Un cheval fantôme psychopompe
Dans la mythologie nordique, Hel est la fille du dieu Loki et est représentée comme la déesse de la mort. Helhest, comme son nom l’indique, est sa monture légendaire. Il erre dans les cimetières au plus profond de la nuit pour chercher les morts qui ne peuvent rejoindre le Valhalla, la demeure du dieu Odin. Cheval psychopompe, il les guide alors vers leur destination finale : le royaume d’Helheim. Ainsi, dans les profondeurs sombres et silencieuses du royaume des morts, Helhest accompagne sa cavalière Hel.
La symbolique d’Helhest, le cheval des enfers
Helhest, ou « cheval de Hel », revêt une symbolique profonde dans la mythologie nordique.
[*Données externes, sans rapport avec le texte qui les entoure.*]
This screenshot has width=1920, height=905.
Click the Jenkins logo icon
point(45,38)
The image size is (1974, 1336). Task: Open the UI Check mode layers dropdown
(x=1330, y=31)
Celle-ci est associée à la mort, à la destinée et à la transition entre la vie et l’au-delà.
La mort et le mystère
Considéré comme la monture de la déesse Hel, Helhest est intimement lié à la mort et au mystère. Sa présence est souvent un mauvais présage et engendre même le décès brutal de ceux qui croisent sa route. Ainsi, il symbolise la force inéluctable de la mort dans l’existence de chaque être vivant.
Par ailleurs, ce cheval des enfers incarne le mystère car, les mythes sont nombreux à son sujet. Il est en effet entouré de superstitions créant la peur et la terreur chez les mortels.
L’Au-delà et la destinée
Selon la croyance danoise, Helhest est considéré comme un messager de la destinée. Il annonce la maladie, la déchéance et la mort en parcourant les cimetières. Aussi, il rappelle aux hommes la fragilité de leur existence et la nécessité d’accepter leur destin avec résignation et bravoure.
D’autre part, Helhest symbolise la transition vers l’Au-delà en guidant les âmes vers le royaume de la déesse Hel. Une transition associée à la notion de voyage spirituel et de l’élévation de l’âme après la mort.
Helhest dans la culture populaire moderne
Présent dans la culture populaire moderne, Helhesten était le titre d’une revue d’art danoise active dans les années 1940, qui est devenue une plateforme importante pour l’art expérimental danois. De plus, Helhesten était également le titre de l’essai à peine dissimulé de « cheval à trois pattes » écrit par l’auteur et historien d’art : Paul Vads.